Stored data

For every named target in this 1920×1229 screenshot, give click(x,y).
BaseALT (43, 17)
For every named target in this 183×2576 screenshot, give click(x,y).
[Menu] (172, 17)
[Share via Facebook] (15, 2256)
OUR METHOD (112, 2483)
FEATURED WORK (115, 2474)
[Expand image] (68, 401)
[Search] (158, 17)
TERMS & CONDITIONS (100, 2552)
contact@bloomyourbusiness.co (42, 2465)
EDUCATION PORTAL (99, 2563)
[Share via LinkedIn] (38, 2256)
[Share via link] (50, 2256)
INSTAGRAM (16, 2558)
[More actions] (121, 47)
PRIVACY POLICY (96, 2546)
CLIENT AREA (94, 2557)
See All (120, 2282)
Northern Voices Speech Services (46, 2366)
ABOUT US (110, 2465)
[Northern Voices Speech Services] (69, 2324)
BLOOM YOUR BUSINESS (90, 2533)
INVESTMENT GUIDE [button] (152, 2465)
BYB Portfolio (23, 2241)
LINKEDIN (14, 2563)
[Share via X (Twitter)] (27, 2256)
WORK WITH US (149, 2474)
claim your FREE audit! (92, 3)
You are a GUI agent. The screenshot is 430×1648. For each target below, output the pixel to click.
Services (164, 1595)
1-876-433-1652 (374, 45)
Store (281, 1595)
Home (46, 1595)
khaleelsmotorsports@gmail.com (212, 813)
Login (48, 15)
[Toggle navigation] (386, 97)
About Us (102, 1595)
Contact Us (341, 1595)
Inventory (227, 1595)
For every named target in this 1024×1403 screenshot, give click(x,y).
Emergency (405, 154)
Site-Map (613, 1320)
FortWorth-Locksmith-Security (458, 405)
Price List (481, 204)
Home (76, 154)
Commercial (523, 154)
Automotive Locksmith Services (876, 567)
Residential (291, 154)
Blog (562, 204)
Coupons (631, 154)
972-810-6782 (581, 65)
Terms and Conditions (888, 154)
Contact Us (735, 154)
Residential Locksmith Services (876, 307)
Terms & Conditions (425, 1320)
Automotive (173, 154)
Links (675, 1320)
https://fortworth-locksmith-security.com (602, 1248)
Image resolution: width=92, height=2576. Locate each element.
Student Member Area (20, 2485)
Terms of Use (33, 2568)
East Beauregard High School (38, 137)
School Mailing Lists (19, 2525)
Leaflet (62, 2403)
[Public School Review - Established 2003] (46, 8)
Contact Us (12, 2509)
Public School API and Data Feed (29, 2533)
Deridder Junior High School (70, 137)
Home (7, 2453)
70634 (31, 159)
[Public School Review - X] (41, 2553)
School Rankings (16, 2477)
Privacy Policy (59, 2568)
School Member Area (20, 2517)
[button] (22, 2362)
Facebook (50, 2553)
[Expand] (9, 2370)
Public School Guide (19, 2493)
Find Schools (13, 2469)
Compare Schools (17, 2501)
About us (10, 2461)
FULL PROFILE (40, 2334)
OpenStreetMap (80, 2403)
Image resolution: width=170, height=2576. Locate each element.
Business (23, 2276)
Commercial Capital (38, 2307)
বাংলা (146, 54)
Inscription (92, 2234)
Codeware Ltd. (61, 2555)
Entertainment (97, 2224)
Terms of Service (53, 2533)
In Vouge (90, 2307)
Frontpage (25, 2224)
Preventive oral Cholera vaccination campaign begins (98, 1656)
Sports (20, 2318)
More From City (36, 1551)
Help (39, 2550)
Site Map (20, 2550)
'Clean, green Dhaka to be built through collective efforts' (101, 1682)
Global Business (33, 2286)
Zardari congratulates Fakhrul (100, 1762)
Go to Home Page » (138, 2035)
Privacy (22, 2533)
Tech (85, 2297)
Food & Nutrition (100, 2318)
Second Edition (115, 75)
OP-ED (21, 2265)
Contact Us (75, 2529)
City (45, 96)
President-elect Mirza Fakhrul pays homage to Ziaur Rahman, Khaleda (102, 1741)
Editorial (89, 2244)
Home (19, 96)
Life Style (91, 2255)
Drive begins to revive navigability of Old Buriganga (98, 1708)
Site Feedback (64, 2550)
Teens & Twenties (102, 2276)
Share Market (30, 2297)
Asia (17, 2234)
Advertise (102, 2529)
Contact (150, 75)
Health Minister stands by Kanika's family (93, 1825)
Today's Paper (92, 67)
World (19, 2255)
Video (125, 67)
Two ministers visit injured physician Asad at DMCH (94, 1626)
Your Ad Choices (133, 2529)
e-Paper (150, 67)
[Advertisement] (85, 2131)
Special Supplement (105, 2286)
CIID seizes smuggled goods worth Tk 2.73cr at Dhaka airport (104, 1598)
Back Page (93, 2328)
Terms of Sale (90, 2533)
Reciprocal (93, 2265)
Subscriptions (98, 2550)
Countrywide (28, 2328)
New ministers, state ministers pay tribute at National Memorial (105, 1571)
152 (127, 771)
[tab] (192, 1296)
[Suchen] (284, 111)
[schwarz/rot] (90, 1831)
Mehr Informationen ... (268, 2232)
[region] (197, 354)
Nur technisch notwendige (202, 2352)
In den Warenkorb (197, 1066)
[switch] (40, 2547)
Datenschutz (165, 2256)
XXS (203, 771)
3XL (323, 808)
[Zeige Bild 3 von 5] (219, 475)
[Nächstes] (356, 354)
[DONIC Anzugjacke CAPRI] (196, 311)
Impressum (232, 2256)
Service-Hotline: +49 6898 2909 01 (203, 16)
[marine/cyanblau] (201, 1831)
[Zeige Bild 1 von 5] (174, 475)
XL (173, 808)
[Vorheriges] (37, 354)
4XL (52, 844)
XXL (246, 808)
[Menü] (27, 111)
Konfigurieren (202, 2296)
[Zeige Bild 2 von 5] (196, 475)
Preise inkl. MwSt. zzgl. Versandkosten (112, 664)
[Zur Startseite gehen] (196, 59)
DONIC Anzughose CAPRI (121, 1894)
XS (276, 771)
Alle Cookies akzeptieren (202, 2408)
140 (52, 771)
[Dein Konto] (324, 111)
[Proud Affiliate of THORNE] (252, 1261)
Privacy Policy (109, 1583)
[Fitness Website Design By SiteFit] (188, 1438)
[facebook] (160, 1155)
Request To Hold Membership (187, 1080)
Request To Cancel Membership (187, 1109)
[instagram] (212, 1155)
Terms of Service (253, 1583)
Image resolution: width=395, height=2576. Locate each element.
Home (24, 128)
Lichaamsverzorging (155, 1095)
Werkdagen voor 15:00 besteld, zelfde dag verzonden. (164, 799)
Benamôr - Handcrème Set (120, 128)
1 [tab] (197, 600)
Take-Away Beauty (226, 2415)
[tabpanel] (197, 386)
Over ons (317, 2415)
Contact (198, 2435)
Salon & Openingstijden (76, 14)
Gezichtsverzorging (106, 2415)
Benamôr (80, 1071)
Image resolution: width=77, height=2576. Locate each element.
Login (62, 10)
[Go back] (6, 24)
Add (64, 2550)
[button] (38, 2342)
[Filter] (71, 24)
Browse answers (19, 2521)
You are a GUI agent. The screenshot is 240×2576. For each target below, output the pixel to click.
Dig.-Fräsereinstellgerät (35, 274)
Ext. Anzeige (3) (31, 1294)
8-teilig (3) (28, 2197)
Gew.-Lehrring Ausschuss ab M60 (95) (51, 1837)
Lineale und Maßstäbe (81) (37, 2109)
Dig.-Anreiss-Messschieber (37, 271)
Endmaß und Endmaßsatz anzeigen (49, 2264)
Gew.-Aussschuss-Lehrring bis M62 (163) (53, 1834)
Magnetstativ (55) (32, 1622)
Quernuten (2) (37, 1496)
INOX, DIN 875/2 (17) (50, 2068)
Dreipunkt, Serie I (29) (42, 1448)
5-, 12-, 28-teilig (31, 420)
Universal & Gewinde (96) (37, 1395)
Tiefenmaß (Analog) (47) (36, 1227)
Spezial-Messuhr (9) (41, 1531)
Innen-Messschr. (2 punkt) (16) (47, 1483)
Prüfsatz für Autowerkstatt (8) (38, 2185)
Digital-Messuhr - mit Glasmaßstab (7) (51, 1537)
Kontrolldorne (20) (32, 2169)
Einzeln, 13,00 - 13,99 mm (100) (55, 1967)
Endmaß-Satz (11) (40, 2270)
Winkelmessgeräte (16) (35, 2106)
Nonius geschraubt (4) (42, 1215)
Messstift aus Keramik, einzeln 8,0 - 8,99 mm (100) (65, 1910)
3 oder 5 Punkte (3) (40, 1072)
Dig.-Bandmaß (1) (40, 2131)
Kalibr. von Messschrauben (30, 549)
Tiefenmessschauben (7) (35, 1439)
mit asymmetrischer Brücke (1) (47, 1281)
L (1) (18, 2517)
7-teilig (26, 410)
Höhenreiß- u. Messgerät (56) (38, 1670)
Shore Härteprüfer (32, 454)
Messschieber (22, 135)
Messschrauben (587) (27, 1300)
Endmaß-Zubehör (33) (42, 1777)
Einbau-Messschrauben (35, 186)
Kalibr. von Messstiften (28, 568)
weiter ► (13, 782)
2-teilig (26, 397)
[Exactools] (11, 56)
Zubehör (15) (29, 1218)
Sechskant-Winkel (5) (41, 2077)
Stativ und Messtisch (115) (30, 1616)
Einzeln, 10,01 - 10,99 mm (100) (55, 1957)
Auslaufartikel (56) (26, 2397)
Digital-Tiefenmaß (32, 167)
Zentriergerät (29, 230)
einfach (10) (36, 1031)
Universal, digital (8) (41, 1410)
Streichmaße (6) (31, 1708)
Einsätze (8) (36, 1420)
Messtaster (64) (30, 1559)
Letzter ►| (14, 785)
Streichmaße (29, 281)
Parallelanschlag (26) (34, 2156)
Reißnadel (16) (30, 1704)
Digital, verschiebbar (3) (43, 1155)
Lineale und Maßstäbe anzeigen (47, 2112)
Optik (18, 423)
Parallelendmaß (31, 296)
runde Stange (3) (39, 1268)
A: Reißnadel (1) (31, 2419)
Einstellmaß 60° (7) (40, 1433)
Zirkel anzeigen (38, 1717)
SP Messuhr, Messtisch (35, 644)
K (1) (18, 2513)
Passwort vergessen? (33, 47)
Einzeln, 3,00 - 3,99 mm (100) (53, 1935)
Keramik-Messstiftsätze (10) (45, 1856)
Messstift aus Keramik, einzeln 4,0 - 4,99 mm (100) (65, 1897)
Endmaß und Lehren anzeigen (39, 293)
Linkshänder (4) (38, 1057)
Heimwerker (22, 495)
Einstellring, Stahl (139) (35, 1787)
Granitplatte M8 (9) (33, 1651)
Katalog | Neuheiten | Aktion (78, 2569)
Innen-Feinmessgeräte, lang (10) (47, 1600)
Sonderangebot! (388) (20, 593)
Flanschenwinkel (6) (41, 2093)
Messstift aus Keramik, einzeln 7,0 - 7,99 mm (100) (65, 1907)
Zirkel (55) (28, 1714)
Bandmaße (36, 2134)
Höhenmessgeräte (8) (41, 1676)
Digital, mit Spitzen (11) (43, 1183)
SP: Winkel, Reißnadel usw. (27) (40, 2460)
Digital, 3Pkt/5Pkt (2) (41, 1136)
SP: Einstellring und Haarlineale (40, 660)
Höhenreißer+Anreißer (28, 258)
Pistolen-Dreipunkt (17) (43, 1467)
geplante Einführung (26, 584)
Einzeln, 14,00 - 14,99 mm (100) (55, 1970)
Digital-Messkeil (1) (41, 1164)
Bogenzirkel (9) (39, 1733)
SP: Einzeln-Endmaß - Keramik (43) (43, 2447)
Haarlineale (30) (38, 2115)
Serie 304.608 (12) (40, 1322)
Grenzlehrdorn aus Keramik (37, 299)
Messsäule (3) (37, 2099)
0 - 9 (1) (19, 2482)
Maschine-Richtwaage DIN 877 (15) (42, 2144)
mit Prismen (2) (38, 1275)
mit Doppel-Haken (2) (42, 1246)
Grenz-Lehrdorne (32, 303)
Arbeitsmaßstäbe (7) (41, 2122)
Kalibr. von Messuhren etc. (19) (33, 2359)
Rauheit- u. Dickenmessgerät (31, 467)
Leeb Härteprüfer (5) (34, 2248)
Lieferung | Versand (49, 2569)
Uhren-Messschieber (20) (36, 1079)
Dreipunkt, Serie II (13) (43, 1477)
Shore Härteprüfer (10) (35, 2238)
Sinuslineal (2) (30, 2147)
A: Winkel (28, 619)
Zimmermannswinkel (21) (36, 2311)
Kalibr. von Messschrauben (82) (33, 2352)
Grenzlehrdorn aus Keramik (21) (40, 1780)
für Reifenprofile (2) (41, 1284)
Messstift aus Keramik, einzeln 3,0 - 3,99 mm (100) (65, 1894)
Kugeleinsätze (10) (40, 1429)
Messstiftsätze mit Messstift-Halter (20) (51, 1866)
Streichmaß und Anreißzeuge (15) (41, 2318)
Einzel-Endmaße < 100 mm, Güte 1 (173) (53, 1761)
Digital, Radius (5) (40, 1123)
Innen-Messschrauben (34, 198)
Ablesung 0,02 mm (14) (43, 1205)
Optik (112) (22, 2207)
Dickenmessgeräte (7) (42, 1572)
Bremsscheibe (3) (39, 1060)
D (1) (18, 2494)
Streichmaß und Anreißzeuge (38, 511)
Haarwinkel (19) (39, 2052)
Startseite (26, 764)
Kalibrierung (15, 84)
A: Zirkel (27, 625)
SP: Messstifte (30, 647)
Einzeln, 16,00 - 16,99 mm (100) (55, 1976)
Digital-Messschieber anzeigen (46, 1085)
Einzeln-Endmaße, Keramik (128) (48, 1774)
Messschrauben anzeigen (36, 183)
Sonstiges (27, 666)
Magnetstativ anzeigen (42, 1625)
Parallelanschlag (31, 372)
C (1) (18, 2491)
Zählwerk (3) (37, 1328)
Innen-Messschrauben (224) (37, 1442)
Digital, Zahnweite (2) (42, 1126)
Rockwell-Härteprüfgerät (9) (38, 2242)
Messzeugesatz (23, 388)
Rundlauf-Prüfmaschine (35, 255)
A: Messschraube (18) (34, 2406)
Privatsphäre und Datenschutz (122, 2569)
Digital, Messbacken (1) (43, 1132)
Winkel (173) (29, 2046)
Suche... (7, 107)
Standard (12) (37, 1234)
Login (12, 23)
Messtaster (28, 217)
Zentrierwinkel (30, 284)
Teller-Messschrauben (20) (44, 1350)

> _WHAT YOU NEED TO DO_: The answer should be a number alone: the count of lines in the records that hold the word "named".

> _OUTPUT FOR THIS EXERCISE_: 3